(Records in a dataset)

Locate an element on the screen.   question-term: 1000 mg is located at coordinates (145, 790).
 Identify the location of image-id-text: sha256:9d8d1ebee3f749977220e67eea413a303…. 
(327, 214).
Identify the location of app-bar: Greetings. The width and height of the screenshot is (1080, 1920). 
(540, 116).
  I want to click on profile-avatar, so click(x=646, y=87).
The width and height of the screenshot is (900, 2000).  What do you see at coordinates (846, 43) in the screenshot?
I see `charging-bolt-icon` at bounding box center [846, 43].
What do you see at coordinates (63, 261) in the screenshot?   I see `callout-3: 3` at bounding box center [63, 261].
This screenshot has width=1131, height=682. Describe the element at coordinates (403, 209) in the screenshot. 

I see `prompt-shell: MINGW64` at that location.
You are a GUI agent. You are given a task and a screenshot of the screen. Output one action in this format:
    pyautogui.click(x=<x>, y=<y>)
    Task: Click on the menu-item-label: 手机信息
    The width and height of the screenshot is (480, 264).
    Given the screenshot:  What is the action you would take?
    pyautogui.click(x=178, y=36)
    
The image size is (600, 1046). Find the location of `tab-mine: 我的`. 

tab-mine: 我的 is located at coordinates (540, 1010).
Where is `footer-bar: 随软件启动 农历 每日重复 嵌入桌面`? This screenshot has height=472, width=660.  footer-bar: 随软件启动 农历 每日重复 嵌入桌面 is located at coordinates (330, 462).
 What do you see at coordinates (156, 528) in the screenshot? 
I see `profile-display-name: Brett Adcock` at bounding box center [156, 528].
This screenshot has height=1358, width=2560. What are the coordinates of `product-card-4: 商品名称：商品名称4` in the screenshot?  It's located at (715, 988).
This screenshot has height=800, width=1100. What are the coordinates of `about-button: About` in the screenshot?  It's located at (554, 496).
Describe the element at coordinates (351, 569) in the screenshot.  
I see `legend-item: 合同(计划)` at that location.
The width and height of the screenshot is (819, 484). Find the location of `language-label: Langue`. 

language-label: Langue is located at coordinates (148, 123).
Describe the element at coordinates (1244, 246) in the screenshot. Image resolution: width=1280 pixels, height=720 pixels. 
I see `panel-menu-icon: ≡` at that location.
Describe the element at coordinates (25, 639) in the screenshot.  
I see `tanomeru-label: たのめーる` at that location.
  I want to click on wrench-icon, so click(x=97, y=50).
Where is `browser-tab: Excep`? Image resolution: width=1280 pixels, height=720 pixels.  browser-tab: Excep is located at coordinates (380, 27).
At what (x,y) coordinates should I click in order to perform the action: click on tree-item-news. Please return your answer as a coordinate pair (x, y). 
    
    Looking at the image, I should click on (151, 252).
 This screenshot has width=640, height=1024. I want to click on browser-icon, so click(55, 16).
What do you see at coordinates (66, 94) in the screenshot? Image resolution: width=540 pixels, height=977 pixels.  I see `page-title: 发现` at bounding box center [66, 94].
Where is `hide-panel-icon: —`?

TASK ITEM: Identify each line of the material above that contains the string "language", and copy those lines out in full.

EXPECTED ANSWER:
The width and height of the screenshot is (819, 484). Find the location of `language-label: Langue`. 
language-label: Langue is located at coordinates (148, 123).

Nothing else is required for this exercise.